The US Department of Energy (DOE) has announced plans to invest up to $3.5m for hydrogen (H2) production research and development (R&D) that is compatible with nuclear energy sources.
Many utilities are now economically incentivised to consider integrating nuclear energy production with other industrial processes to optimise thermal and electrical energy production.
Using electricity and heat generated at nuclear energy facilities to produce H2 via extremely efficient high temperature electrolysis (HTE) is one promising integration approach for generating low cost H2. Through utilisation of the high temperature heat generated by nuclear energy plants, less electricity is required for the HTE process; thermal energy is generally less expensive than electrical energy.
Through the selection of these projects, the Office of Energy Efficiency and Renewable Energy’s Fuel Cell Technologies Office will advance HTE H2 production R&D with the potential to offer baseload nuclear plants an additional revenue stream. This is one example of how DOE’s innovative early stage H2 R&D can enable affordable and reliable energy that enhances economic growth and energy security.

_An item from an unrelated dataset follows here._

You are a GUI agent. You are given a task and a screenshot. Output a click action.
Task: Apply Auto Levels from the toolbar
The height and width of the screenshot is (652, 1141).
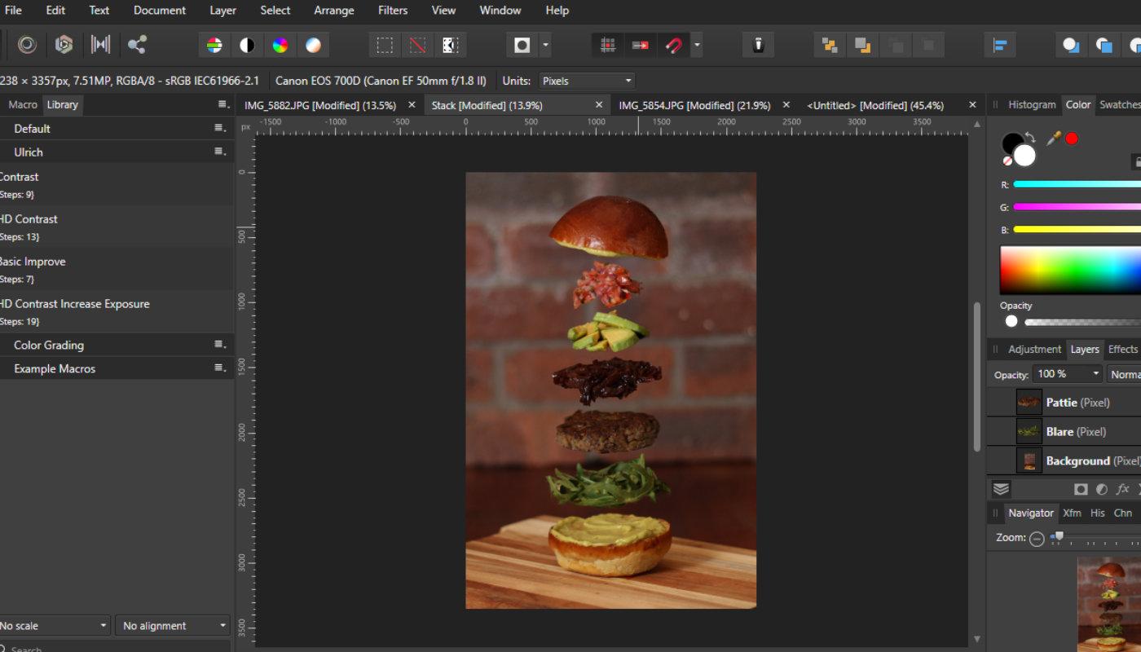(214, 45)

“Today we are producing affordable energy from a wider range of sources than we ever thought possible,” said Principal Deputy Assistant Secretary for Energy Efficiency and Renewable Energy Daniel Simmons. “Renewables, nuclear, and fossil energy are part of America’s energy mix, as we remain committed to a comprehensive energy strategy to ensure we are utilising all of our abundant, American energy resources.”
FuelCell Energy, based in Danbury, Connecticut, will receive $1.5m for materials R&D aimed at reducing the operating temperature of solid-oxide HTE to levels more compatible with advanced nuclear energy heat sources.
Saint Gobain of Northboro, Massachusetts, will receive up to $1m to adapt its novel all-ceramic stack technology to HTE with a focus on addressing fundamental durability challenges.
West Virginia University will receive up to $1m to develop new HTE materials capable of durable and efficient operation at temperatures compatible with nuclear energy heat sources.